D. Fucci, S. Romano, M. T. Baldassarre, D. Caivano, G. Scanniello, B. Thuran, and N. Juristo. A Longitudinal Cohort Study on the Retainment of Test-Driven Development. arXiv e-prints, page arXiv:1807.02971, Jul 2018.
I won’t pretend that I think this is an example of good research. However, it is an example of a research paper that can teach us a lot by critically examining it to understand both the good and the bad parts.
The authors wanted to investigate “to what extent can novice software developers retain TDD and its effects (if any) over a period of five months?” To this end they created a study of third-year students in the “Integration and Testing” course at the University of Bari in Italy. Involvement in the study was voluntary and participants were rewarded with a bonus to their final mark. A total of 30 students took part.
The 30 students were randomly split into 2 groups. The purpose of the groups was to alter the task order between the groups and thereby control for simply finding a difference due to task differences. The design also incorporated the syllabus of the “Integration and Testing” course whereby the initial measurement occurred after some testing training but before TDD training and the second measurement followed the course’s TDD training.
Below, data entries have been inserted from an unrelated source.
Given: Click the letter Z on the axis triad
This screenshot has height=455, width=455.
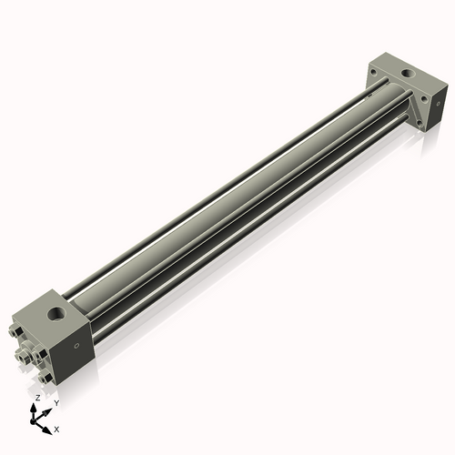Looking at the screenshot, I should [36, 399].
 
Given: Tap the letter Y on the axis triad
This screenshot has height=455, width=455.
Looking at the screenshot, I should [56, 402].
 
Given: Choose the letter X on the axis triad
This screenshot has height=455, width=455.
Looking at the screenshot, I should [56, 428].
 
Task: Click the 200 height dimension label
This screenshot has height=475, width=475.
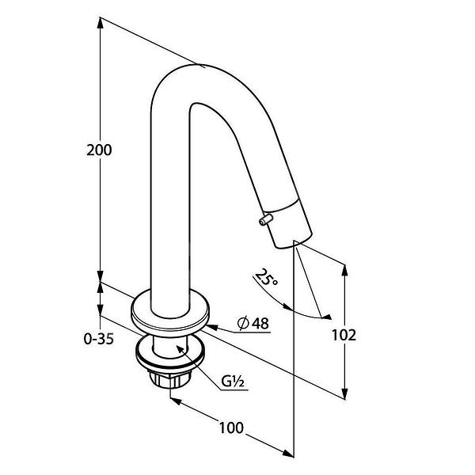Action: click(99, 150)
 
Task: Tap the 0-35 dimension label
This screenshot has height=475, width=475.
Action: click(99, 339)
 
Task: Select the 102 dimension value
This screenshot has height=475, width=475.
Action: click(344, 336)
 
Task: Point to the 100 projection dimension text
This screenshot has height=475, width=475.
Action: click(231, 428)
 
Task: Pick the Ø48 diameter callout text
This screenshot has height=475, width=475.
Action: click(253, 323)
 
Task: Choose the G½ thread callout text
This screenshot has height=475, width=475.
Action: click(232, 382)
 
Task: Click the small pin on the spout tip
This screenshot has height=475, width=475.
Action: click(266, 219)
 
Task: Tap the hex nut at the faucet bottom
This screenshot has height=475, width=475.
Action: click(169, 378)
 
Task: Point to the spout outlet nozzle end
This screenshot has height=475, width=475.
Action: click(290, 223)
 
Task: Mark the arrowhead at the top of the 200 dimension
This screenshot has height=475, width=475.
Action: click(101, 23)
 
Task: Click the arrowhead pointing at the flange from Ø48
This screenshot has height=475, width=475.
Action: click(212, 327)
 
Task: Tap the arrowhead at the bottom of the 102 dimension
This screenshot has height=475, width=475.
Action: click(344, 393)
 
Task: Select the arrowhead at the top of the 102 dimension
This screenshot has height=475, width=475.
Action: click(344, 271)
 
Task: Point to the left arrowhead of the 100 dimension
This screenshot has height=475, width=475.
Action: click(176, 401)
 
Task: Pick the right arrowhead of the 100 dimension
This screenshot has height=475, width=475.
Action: click(288, 453)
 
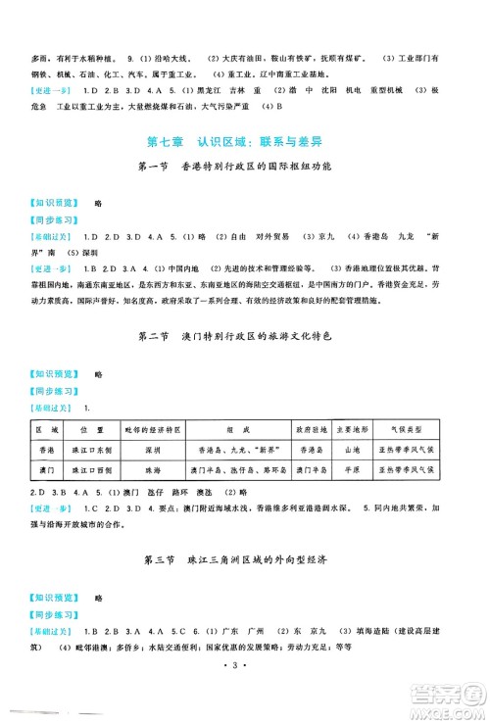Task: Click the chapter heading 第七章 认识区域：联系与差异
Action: pos(245,135)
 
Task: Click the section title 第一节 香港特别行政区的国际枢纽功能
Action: pos(245,167)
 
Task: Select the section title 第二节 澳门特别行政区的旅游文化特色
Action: pos(245,338)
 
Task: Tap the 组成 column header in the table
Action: pos(229,428)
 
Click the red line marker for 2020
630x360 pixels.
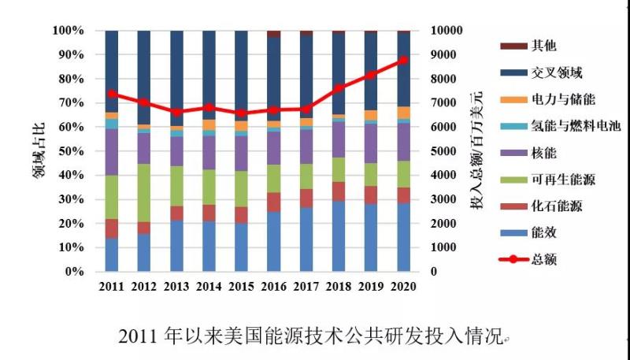pyautogui.click(x=402, y=60)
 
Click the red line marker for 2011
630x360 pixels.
pyautogui.click(x=112, y=94)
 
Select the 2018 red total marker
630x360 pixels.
pyautogui.click(x=338, y=89)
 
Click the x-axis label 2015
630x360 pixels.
pyautogui.click(x=241, y=287)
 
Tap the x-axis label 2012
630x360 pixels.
pyautogui.click(x=144, y=287)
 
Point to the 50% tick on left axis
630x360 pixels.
pyautogui.click(x=69, y=151)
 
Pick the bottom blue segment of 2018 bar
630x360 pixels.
pyautogui.click(x=338, y=236)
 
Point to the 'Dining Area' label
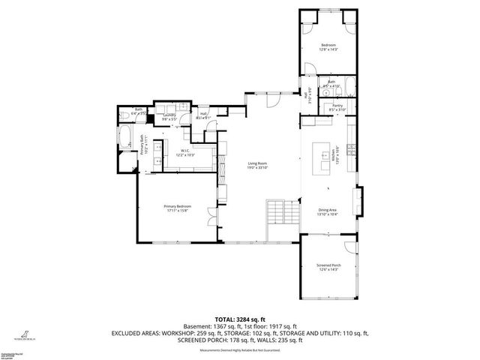tap(328, 211)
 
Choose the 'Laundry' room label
tap(170, 115)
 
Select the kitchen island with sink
tap(323, 155)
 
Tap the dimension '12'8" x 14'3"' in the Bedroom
tap(328, 50)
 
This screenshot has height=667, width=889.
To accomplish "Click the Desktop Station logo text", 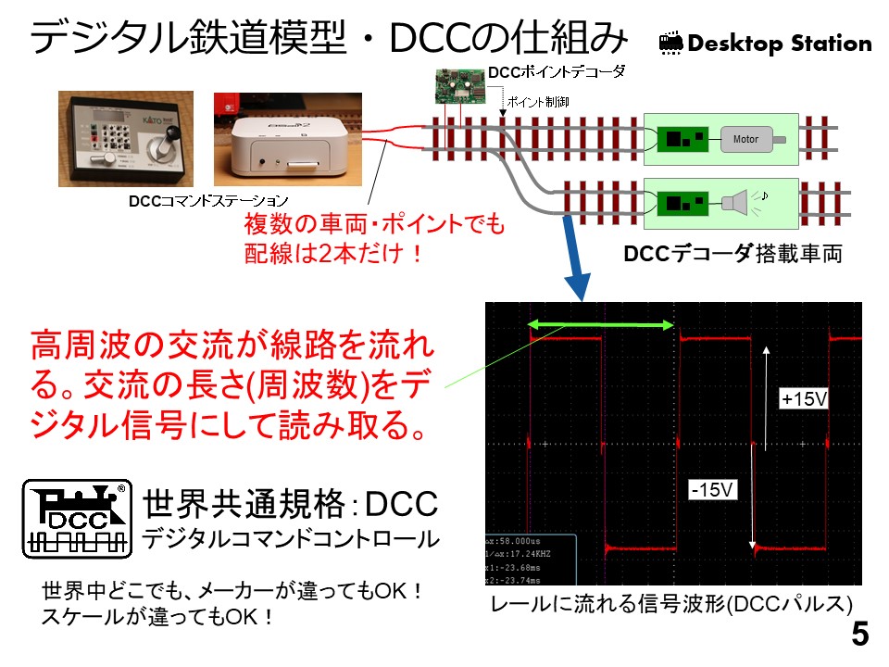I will pyautogui.click(x=765, y=44).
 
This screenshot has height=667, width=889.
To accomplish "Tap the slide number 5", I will pyautogui.click(x=860, y=636).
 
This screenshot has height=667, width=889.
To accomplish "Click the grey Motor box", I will pyautogui.click(x=746, y=139).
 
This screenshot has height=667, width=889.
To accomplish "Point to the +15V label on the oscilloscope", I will pyautogui.click(x=803, y=399).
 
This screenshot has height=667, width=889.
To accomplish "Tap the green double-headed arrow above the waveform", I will pyautogui.click(x=600, y=324).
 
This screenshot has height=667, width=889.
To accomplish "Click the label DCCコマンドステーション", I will pyautogui.click(x=208, y=200).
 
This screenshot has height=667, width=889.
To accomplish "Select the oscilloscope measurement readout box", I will pyautogui.click(x=531, y=560).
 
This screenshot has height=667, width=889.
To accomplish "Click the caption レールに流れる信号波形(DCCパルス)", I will pyautogui.click(x=671, y=604).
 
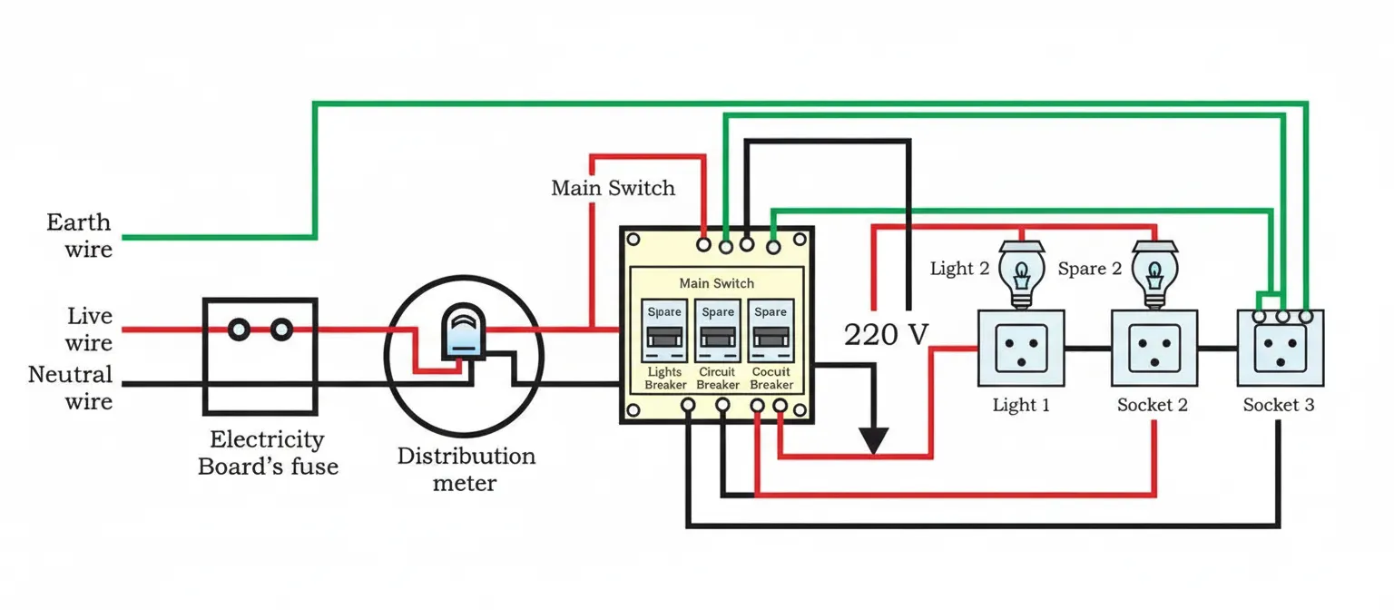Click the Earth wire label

Over the course of approximately 6 months they measured the students’ performance four times by asking the students to complete a programming task (BSK = Bowling Scoring Kata, MRA = Mars Rover API, SSH = Spreadsheet logic, GOL = Game of Life) given the direction to either use TDD or YW (“Your Way”, in which the student chooses how to approach testing and building up the solution). Each programming task had an acceptance test suite, which was later used to evaluate each students’ response.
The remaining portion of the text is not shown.